▸ **Sfide**
A) Per ciascuna affermazione indica se concorda con il testo sull'aggiornamento di Proxmox, rispondendo sì o no e citando le parole del testo che lo dimostrano: (i) chi scrive ha scaricato sul proprio computer uno snapshot integrale di Home Assistant; (ii) dopo il riavvio il NUC è rimasto bloccato sul grub; (iii) per passare a Proxmox 6 chi scrive si è affidato a una guida non ufficiale.
B) Continua il testo sull'aggiornamento da Proxmox 5 a Proxmox 6 partendo dopo la sua ultima frase.

-------- Sezione di testo --------

Un po’ di chiacchiere prima di iniziare

Di norma seguo la regola ferrea di non aggiornare nulla se non è necessario e di certo non senza un backup. Tuttavia quella singola stella di lucidità mi ha indotto ad essere meno cauto del dovuto. Ho scaricato uno snapshot integrale di Home Assistant sul mio computer ed ho eseguito backup locali sia delle macchine virtuali che dei container, cosa che mi ha dato un certo senso di mal posta sicurezza. Per passare da Proxmox 5 alla 6 ho seguito la guida ufficiale in modo piuttosto meticoloso ed il checkup effettuato al termine sembrava suggerire che fosse tutto in ordine. Così mi sono tranquillizzato ed ho riavviato, trovandomi con un nulla di fatto. Il NUC non partiva più, rimanendo bloccato sul grub, e dopo alcuni tentativi non sono riuscito a ripristinare il bootstrap. In un giorno diverso non sarei mai arrivato a questo punto ma avrei comunque continuato a tentare di risolvere invece di fare quello che ho fatto.

-------- Informazioni mostrate --------

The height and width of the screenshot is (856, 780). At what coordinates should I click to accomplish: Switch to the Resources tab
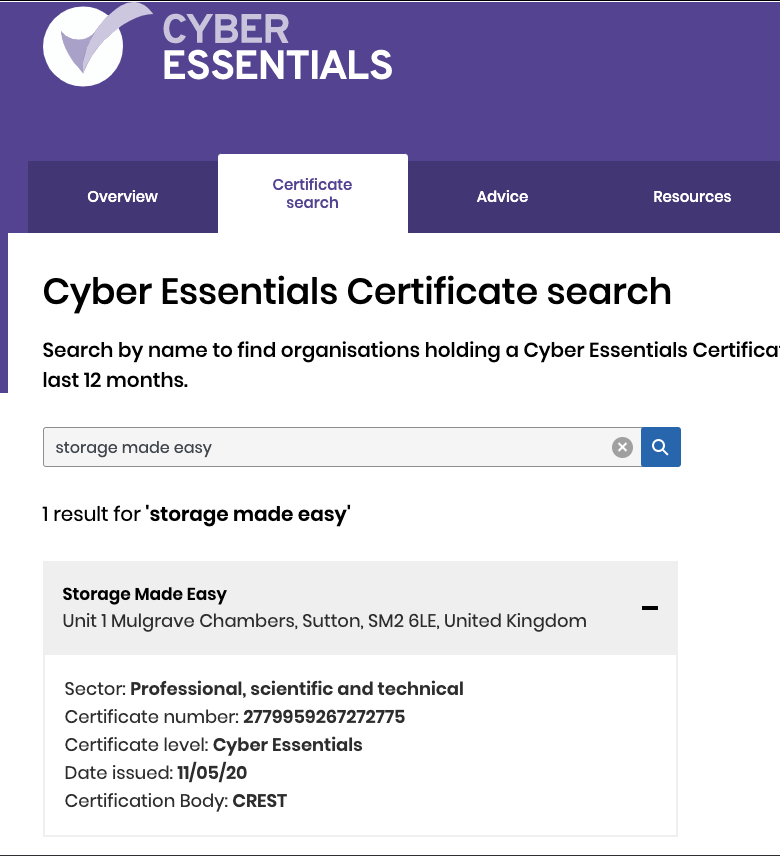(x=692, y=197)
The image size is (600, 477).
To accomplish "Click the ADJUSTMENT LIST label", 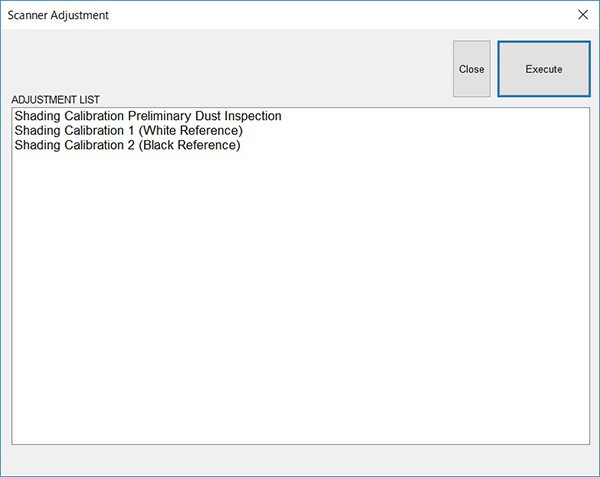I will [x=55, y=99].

--------

▸ **Risultati attesi**
A)
(i) Sì: «Ho scaricato uno snapshot integrale di Home Assistant sul mio computer».
(ii) Sì: «Il NUC non partiva più, rimanendo bloccato sul grub».
(iii) No: «ho seguito la guida ufficiale in modo piuttosto meticoloso».

B)
Ho installato Proxmox 6 da zero, sullo stesso disco su cui girava la versione danneggiata, trovandomi essenzialmente con un sistema vergine e tutto da riconfigurare. Non so cosa stessi pensando, non so come abbia potuto ritenerla una scelta “saggia”, ma l’ho fatto. I sistemi informatici possono essere complicati ma il loro comportamento è prevedibile o perlomeno basato su logiche ferree, mentre a compiere gli errori ci pensiamo noi dall’altra parte della tastiera.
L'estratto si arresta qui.